Steve Phillips, CIO at Avnet, the $25.5 billion electronics distributor, also puts cloud vendors through a vigorous vetting of their security capabilities and maturity. "You can't outsource risk or reputation damage should something happen," says Phillips. "That's why we put our providers through a serious evaluation--not a simple check-the-box exercise--to make sure they have the capabilities to provide the level of security we expect," Phillips says.
To ensure that IT and cloud service providers live up to their claims, Phillips also makes sure that their contracts include certain clauses, such as one requiring the provider to relay information on any breaches and another giving Avnet an escape hatch if the breach be serious enough to warrant a termination of the relationship.
A Step Behind
Why are the costs of data breaches rising despite the substantial increase in security investments among the enterprises surveyed? Certainly some of it can be attributed to the rising costs of responding to breach disclosures, increased threats, and a higher priority placed on cybersecurity. However, a big part of the rising cost is that too much emphasis is placed on preventing and spotting attacks, when organizations should also be developing the ability to respond when the inevitable occurs.

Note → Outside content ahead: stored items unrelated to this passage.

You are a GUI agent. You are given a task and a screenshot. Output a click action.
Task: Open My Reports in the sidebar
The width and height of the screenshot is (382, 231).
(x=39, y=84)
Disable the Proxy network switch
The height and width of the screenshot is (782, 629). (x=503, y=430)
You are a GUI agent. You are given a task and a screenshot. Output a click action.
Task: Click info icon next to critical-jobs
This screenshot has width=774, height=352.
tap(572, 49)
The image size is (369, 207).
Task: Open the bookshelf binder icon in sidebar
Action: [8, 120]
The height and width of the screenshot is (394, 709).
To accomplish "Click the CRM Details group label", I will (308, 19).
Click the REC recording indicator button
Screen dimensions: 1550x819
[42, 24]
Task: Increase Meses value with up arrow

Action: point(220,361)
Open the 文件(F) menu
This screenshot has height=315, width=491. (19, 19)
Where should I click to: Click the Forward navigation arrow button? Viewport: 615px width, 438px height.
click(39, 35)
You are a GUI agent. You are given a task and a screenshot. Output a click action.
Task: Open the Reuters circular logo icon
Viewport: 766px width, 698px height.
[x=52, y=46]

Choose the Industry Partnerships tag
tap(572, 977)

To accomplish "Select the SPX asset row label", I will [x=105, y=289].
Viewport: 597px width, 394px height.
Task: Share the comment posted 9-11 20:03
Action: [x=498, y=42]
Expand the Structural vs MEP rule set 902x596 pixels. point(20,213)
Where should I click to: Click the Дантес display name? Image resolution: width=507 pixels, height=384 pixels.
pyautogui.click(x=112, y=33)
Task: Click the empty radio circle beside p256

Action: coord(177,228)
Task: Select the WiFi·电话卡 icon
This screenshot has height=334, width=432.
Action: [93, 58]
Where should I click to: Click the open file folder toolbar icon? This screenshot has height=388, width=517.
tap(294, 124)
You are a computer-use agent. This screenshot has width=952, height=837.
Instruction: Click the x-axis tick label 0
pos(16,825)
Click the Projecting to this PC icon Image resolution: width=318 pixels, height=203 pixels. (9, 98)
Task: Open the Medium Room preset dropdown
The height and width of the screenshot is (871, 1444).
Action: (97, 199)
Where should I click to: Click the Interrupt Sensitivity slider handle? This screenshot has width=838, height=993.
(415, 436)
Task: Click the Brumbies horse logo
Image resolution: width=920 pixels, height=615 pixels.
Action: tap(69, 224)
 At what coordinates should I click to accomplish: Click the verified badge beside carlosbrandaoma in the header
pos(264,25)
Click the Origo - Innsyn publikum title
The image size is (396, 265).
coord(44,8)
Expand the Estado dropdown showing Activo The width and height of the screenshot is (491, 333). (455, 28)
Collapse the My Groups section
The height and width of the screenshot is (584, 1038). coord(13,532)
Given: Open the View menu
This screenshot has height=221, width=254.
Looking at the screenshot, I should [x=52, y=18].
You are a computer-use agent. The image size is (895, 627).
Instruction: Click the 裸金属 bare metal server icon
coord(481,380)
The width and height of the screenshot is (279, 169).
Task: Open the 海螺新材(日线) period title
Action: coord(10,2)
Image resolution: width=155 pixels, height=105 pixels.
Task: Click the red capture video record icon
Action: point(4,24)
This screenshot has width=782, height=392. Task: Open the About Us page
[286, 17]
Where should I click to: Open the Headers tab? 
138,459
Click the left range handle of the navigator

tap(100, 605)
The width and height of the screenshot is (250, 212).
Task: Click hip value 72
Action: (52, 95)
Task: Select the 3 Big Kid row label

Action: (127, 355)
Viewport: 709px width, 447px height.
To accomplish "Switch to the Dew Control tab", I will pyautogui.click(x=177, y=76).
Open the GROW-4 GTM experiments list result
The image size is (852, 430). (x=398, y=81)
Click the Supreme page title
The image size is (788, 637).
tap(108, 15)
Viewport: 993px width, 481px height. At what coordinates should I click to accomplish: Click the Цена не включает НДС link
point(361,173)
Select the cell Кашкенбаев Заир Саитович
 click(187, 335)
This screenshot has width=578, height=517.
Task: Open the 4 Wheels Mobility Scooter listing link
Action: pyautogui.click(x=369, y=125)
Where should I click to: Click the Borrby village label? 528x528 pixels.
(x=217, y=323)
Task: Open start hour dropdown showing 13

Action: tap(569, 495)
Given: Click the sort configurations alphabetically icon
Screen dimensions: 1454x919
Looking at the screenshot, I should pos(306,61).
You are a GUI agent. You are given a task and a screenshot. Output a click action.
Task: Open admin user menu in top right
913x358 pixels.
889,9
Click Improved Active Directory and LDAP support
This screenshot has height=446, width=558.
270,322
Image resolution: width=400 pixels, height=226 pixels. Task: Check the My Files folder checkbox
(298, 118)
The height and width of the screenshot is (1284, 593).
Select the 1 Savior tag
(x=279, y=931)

Many respondents still can't adequately identify or respond to breaches. In fact, only 61 percent inspect their inbound and outbound network traffic, and less than that had used malware analytics to fight advanced threats, or used security event and information management systems to detect potential incidents.
"We are all taught in security 101 to put the basic defensive controls in place first. Most don't get to that point, let alone beyond it. However, there are companies out there, more mature companies, that have built in the ability to respond," says Rothman. "The problem is that they are not the general population. Typically, if they see a breach--if they even see it in the first place--most will call their service provider," he says. And even among companies that do invest in the technology needed to detect and respond to attacks, many don't have the expertise on-staff to take full advantage of the tools' capabilities.
If you can't see the threats, it's almost impossible to respond to them intelligently, and this reality is reflected in the survey results. Only 18 percent of organizations reported being extremely effective at reporting, managing and intercepting cyberthreats. The majority reported that they were minimally effective or did not know how effective they were.
The industry is "too heavy-handed when it comes to investing in preventative controls," says Jay Leek, CISO at private equity firm The Blackstone Group. "We have not invested enough in detective and reactive--what I call 'response'--controls. I believe that we need to focus more on how well we can identify and respond to attacks," he says.
"If you look at security programs in large organizations, they probably spend 70 to 80 percent of their budget on preventative measures. These budgets, I found, also largely correlate to where resources are typically focused, leaving only 20 to 30 percent focused on detective and reactive controls," Leek says.
"It's clearly not working," he adds. "And I would think that incident response would be an ideal place to focus today because the nature of IT systems and their complexity means the chance of one experiencing a security breach has got to be high. You have to assume you would need the ability to respond one day."